State   |   Steven Ertelt   |   Mar 3, 2005   |   9:00AM   |   WASHINGTON, DC

Kansas Lawmakers Introduce Abortion Business Regs After Abortion Deaths

by Steven Ertelt
LifeNews.com Editor
March 3, 2005

Topeka, KS (LifeNews.com) — After previously failing to pass a law regulating abortion businesses in the state thanks to a veto from Governor Kathleen Sebelius, lawmakers are trying again. They have an increased desire to see the law be put on the books after two women apparently died in the last two months at a Wichita late-term abortion facility.

The new legislation would ensure that the seven abortion facilities in Kansas are licensed by the Kansas Department of Health and Environment.

The abortion businesses would have to follow a slate of regulations that are similar to ones legitimate medical surgical centers must follow.

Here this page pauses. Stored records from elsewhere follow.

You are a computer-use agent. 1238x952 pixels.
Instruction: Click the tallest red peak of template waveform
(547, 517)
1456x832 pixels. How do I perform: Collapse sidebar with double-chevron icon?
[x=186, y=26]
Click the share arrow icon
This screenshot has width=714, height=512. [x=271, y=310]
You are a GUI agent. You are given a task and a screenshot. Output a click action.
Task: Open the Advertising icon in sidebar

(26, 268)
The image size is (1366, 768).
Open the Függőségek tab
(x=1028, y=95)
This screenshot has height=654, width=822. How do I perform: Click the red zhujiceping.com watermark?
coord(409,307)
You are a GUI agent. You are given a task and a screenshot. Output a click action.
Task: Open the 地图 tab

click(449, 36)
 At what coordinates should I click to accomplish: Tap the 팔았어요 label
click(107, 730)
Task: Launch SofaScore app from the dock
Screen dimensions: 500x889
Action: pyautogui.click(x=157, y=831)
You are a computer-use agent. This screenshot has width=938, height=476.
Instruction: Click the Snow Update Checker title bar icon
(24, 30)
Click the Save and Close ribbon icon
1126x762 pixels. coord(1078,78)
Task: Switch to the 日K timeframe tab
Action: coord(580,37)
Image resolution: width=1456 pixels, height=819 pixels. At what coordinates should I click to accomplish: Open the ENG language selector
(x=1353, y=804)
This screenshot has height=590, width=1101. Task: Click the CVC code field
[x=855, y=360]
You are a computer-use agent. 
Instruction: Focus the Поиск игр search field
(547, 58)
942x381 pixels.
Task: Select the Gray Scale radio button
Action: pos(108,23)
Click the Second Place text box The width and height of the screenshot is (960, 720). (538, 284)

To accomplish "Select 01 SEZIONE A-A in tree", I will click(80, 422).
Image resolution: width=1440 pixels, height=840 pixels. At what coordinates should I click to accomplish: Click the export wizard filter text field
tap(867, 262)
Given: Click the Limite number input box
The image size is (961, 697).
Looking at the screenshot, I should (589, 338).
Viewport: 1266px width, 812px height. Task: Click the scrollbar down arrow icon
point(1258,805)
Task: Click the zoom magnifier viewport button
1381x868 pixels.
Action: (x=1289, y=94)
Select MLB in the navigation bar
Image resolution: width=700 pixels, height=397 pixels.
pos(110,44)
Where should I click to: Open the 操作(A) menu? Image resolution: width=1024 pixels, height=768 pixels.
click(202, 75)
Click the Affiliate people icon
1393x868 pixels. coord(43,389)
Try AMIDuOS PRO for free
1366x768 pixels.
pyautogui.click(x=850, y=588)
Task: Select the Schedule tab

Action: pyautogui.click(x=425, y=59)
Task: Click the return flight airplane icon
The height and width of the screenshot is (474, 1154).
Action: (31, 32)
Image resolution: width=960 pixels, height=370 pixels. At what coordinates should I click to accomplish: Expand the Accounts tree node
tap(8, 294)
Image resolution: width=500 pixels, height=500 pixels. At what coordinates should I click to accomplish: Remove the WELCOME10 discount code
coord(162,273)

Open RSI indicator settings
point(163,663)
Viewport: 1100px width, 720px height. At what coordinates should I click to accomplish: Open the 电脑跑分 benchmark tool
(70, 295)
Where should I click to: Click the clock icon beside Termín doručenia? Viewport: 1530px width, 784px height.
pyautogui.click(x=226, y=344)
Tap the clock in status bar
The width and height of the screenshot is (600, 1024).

"We didn’t want to waste effort and time and perhaps desensitize people to this issue," Rep. Peggy Long-Mast, a Republican and the measure’s chief sponsor, told the Topeka Capital-Journal newspaper.

She said the news reports of the abortion deaths prompted her to bring the bill back.

Julie Burkhart, a spokeswoman for abortion facility run by late-term abortion practitioner George Tiller, called the bill "prejudicial" because it only regulates abortion facilities.

Governor Sebelius vetoed the measure (HB 2176) two years ago and has acknowledged that it may have contributed to the deaths of two women at Tiller’s abortion business.

After the death of a woman at Tiller’s Wichita Women’s Health Center on January 13, Sebelius instructed the Kansas Board of Healing Arts to investigate.

She also asked for the BOHA’s "determination of whether H.B. 2176, passed by the 2003 legislature would have in any way mitigated or prevented the patient’s death."

Mary Kay Culp of Kansans for Life says Sebelius’ concerns about women’s safety at abortion facilities is too late in coming.

"Governor Sebelius’ veto ignored the legislature’s informed recognition of the desperate need for effective regulation of Kansas abortion clinics, and for that she should be held accountable," Culp explained.
Part of Sebelius’ reason for vetoing the bill may have had to do with politics.

Culp’s group points out that Tiller’s Pro Kan Do Political Action Committee and his abortion business donated more than $20,000 to her campaigns between 1994 and 2002. In 2003, Tiller lobbied strongly against passage of the abortion facility regulation bill.

"Kathleen Sebelius is protecting the abortion industry and her donors, not women," Culp concluded.